This observational study takes a careful look at 44 630 men diagnosed with localised prostate cancer between the ages of 65 and 80. Over 30,000 of them had radical prostatectomy or radiotherapy, and in this group, mortality was 30% less than in those who were simply observed. Sounds impressive, doesn’t it? But of course this also tells us something about the patients that surgeons and radiotherapists don’t want to treat, since this was not a randomised trial. And to put it in a truer perspective, prostate cancer itself was responsible for 6.8% of deaths in the treatment group and 8% of deaths in the observation group. The old saying that you’re more likely to die with your prostate cancer than from your prostate cancer proved true in more than nine cases out of ten, whatever the treatment.
As markers of cardiovascular risk go, C-reactive protein is something of a bit-player, but has aroused a lot of interest as a potential causal link between inflammation and cardiovascular events. This study looks at common polymorphisms of one of the genes that governs CRP production – conveniently called the CRP gene. Over a 13 year period, variation in this gene shows the expected correlation with variation in CRP levels, and at the same time a correlation with cardiovascular risk.

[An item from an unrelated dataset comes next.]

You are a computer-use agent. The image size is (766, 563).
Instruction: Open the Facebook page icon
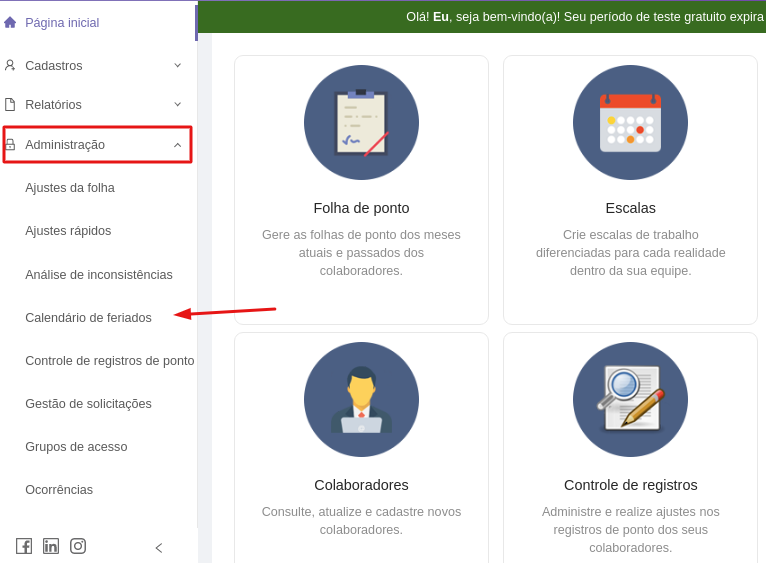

2720 Another circulating chemical associated with cardiovascular risk is homocysteine (HCy), and many people have assumed that this association is causal too. Elevated HCy is a marker for deficiency of folic acid, pyridoxine or cobalamin, and the most popular therapeutic intervention is to increase intake of folic acid. In fact many countries now enrich all bread flour with folate, more to prevent neural tube defects than vascular disease. This meta-analysis of all RCTs shows that it may be vain to hope for the latter: eleven studies show no overall effect.